§ WHAT THE TASK ASKS
From the listing below, copy each line that holds "Focus".

§ GIVEN INFORMATION
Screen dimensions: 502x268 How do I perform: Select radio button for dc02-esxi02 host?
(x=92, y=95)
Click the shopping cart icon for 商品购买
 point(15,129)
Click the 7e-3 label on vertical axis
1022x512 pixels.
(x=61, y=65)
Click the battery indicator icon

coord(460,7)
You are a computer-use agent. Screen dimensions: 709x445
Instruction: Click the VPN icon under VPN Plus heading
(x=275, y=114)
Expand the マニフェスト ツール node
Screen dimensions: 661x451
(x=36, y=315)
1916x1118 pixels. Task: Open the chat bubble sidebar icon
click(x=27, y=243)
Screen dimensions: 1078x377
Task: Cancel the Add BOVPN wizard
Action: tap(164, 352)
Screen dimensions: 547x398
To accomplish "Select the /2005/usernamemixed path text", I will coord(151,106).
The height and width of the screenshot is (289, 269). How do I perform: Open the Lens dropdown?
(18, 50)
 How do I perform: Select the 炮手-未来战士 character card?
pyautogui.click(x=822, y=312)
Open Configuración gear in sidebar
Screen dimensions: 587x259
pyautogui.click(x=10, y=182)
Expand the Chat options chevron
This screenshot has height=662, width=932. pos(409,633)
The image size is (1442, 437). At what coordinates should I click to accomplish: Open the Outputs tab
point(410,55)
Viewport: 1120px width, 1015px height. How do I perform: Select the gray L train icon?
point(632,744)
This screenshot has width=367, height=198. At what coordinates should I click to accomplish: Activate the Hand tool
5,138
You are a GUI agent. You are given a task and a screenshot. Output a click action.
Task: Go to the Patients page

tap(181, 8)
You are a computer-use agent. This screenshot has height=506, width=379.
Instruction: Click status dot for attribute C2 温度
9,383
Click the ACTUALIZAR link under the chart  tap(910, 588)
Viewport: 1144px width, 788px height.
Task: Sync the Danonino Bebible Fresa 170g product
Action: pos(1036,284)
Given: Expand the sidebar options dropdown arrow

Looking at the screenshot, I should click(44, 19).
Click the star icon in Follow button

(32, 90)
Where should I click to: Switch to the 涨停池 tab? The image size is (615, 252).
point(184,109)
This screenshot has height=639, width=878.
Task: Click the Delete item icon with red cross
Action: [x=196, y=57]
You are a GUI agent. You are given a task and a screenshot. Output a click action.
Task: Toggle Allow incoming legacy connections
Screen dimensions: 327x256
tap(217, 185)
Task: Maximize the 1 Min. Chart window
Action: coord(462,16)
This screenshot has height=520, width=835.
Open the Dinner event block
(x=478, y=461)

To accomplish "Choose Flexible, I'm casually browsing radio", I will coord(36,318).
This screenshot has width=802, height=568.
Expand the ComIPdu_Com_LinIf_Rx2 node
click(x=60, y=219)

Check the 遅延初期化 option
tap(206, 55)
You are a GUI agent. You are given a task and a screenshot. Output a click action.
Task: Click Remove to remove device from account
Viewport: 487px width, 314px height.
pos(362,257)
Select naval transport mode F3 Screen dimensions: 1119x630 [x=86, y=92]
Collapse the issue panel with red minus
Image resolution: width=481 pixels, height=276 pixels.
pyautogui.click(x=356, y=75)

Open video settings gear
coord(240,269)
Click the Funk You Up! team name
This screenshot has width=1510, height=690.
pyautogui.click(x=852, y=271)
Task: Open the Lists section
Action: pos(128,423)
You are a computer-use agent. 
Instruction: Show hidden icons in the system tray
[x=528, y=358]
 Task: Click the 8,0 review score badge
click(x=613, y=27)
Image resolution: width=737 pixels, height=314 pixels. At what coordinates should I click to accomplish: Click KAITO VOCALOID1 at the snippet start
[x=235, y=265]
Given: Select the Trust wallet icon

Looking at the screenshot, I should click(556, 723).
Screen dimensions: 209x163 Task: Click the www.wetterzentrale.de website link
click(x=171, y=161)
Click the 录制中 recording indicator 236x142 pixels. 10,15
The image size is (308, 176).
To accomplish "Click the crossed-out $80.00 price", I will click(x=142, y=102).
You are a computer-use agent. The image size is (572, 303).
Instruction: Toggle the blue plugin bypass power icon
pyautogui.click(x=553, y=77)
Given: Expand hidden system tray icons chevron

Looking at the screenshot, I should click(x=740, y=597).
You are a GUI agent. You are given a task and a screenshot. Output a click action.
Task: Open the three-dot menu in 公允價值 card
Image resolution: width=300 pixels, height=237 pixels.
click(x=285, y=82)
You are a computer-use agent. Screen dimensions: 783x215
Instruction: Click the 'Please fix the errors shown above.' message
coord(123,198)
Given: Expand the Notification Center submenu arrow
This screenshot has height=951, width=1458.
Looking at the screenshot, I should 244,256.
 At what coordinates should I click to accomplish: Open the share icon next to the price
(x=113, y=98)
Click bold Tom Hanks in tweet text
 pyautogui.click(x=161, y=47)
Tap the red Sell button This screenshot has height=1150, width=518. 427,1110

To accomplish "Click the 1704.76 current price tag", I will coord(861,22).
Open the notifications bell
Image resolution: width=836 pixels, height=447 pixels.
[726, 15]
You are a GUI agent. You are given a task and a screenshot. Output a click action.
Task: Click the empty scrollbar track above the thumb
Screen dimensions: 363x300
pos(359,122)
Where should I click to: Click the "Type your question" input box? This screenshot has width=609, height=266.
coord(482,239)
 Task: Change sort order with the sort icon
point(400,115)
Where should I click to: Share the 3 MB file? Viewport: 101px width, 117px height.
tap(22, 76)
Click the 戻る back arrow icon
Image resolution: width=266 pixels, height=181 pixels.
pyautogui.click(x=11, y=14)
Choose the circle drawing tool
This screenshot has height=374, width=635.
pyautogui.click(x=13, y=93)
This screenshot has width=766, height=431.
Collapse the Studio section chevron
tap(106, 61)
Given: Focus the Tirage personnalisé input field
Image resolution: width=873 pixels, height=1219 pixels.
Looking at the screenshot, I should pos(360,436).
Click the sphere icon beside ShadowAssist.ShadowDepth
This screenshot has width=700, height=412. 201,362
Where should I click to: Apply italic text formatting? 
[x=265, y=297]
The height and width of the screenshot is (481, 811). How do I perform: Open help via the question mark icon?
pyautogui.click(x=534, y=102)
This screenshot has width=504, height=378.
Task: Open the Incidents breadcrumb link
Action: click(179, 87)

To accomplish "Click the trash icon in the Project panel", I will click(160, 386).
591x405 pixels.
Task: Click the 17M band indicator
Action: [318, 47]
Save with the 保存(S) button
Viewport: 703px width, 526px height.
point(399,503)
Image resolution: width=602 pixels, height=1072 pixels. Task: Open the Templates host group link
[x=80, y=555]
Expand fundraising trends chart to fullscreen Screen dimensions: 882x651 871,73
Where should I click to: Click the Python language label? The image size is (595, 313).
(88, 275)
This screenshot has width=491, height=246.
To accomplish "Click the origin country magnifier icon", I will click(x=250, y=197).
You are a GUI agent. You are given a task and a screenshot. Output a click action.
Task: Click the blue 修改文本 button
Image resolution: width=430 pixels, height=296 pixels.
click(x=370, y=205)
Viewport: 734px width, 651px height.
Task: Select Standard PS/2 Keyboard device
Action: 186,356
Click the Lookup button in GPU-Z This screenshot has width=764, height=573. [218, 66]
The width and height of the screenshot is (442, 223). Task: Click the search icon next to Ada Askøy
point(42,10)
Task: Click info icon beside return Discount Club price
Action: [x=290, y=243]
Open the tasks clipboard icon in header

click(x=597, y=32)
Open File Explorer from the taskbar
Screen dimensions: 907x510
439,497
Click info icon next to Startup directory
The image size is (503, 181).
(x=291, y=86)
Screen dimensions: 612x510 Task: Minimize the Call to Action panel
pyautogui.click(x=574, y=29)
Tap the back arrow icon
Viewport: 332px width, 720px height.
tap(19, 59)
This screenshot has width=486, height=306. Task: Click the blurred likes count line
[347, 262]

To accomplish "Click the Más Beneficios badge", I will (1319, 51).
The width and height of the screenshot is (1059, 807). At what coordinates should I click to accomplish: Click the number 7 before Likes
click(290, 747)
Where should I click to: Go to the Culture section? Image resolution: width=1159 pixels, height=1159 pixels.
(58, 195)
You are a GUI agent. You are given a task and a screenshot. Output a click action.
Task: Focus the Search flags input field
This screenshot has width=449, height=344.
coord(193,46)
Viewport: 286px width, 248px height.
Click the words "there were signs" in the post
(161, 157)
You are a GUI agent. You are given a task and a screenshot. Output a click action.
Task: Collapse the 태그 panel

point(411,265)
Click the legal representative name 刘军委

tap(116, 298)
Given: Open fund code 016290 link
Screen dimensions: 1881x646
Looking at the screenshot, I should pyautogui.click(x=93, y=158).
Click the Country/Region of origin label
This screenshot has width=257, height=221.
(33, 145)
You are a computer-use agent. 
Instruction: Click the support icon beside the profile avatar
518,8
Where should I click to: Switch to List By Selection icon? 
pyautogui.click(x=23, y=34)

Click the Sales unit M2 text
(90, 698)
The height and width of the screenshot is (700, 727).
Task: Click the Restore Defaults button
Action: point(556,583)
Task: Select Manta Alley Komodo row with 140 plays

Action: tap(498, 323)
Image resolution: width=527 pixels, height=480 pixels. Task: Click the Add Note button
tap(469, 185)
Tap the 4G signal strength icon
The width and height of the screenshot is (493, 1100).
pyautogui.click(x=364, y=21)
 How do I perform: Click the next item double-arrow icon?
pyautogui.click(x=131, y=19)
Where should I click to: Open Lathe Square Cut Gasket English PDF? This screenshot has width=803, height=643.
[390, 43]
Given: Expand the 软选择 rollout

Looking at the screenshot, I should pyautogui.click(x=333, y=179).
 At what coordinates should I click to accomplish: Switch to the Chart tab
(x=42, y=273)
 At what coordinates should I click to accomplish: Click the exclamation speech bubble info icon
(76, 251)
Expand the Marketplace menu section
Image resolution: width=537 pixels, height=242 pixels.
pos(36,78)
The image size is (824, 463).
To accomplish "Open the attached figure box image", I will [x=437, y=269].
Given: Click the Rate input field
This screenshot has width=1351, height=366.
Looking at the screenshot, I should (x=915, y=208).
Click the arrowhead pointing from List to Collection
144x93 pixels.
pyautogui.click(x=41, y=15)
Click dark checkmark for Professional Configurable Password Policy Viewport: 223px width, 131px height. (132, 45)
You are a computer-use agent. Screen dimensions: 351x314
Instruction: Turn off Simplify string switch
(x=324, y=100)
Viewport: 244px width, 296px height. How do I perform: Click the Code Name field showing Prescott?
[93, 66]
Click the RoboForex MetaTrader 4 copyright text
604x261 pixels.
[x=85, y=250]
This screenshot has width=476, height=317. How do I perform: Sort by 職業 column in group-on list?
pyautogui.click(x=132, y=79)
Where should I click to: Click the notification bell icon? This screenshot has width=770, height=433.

§ RESPONSE TO THIS EXERCISE
Given: Focus the Tirage personnalisé input field
Task: Focus the Search flags input field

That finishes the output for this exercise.